Tag Archives: Database

Composite Data Warehouse – Part One

2 May

A database design trap

For many organizations the database maturity becomes a pivot point when entrepreneurial agile team culture seamlessly morphs in to a waterfall think tank. Loss of flexibility and development freedom creeps seamlessly from the policy, security, design, change, maintenance, support and other standpoints. Team in such a position might have a couple of database development servers that are rarely synchronized with production. After a few months of coding the development and production environments drifts apart so much that it becomes very hard to manage successful releases. The DB Administrators, who are in many cases are overloaded with multitude of administrative tasks, will have no time to merge production changes back in to development, neither would they have time for setting continuous development integration environments.

When database design solidifies enough, one of the primary goals on the team becomes avoiding the risk of impact to existing functionality: the simplest way to avoid impact is by minimizing database changes, and… After few deployment disasters (that everyone has), management will create a set of new deployment policies (with good intentions of course), that quite quickly can result in is a risk avoidance at expense of innovation. The application is aging.

Foundation that embraces innovation

It is a breeze to talk about an outstanding setup here at Fortigent, developers don’t even realize how lucky they are. Code production is blooming, developers cracking releases to production on regular basis. Years go by and there is no glimpse of hesitation to a change, no signs of fear, and no comments about outdated DBs. So, what is it do we have here at Fortigent that fuels an innovation?

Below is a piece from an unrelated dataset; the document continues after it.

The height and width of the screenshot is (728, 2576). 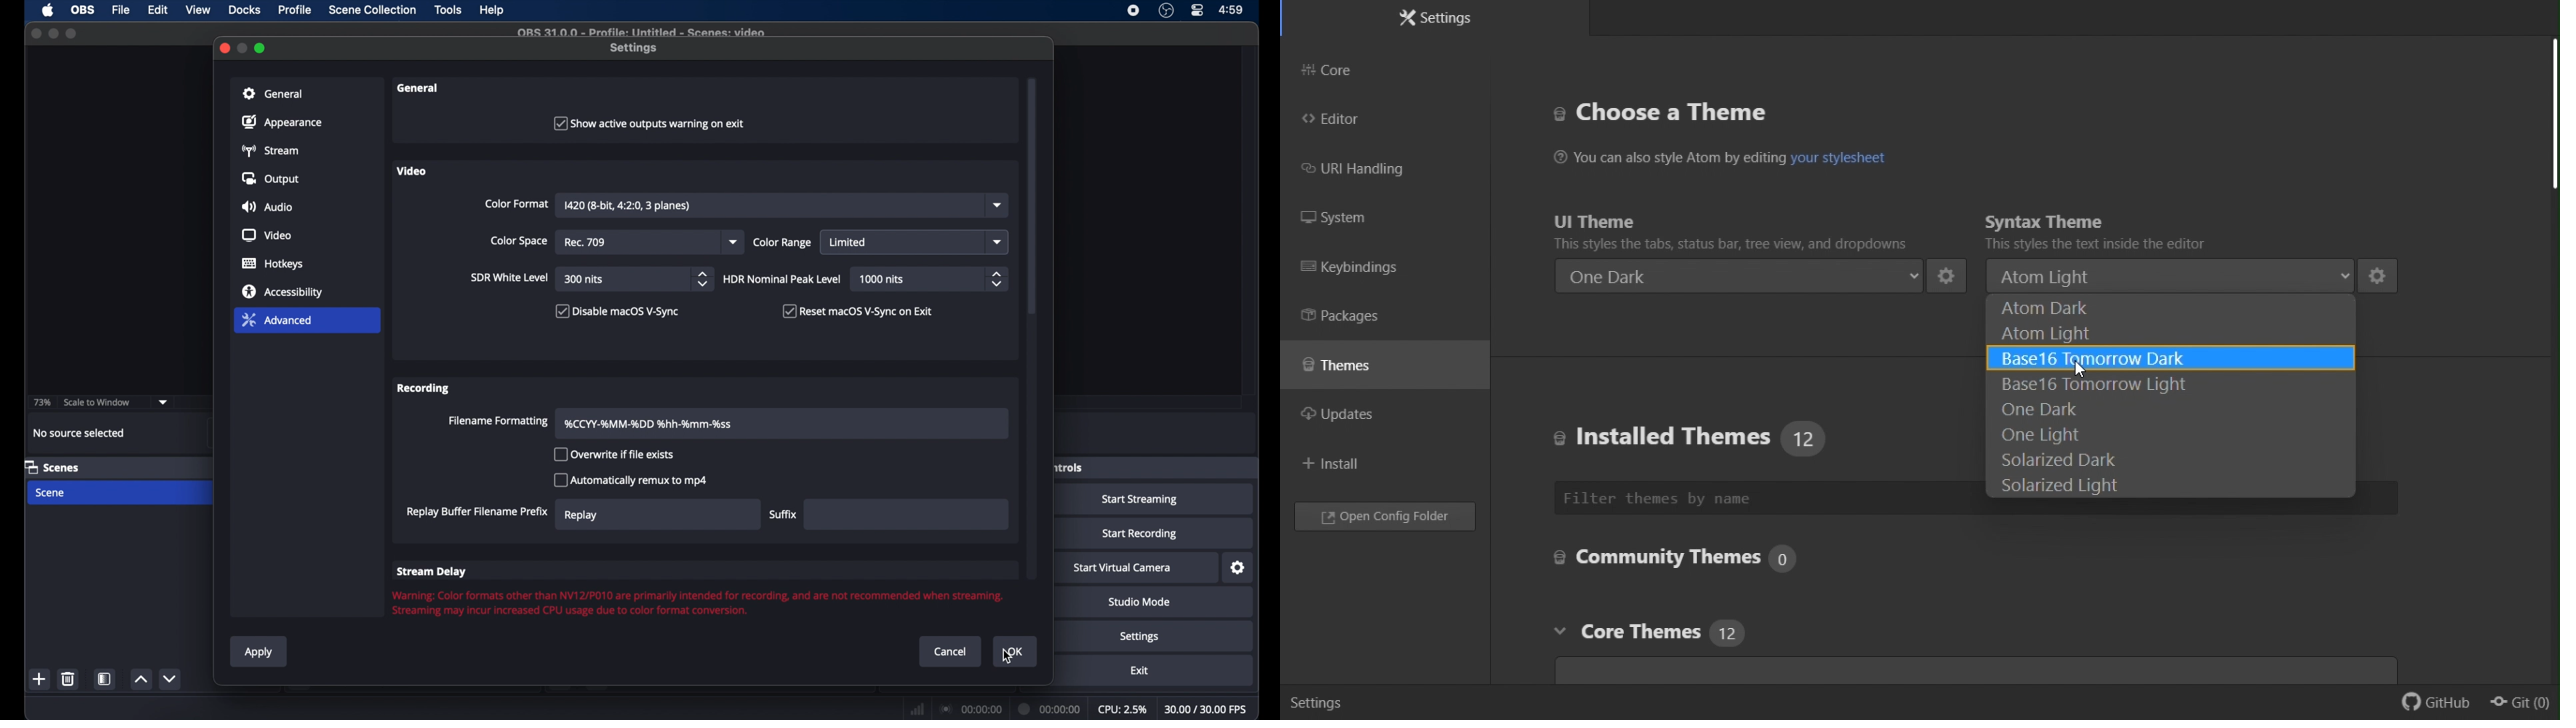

At the core of continuous integration, a seamless and almost unnoticed process, brings latest production database and hot “out of the oven” development code together:

  • Automated process scripts latest production database on regular intervals and keeps all DDLs and metadata under code name “Base”;
  • New or changed database code is stored in the separate location called “Delta”;
  • Deltas from many projects are applied to the Base and compiled into a “Latest” DB version;
  • The common latest DB version is loaded individually for each project at compile time, either on the build server or on the development PCs
  • Numerous unit testing frameworks hit the application on all levels to verify functionality, identify impact, and flag integration deficiencies.

Code from a different teams compiled together with production database changes that flow in to development world as early as possible, giving developers a chance to adapt and produce high quality solutions, while operation can tune any aspect of database.

This is an environment that allows us to embark on the new database project “Composite Data Warehouse” that is paving the path for greater scalability, improved performance and growth.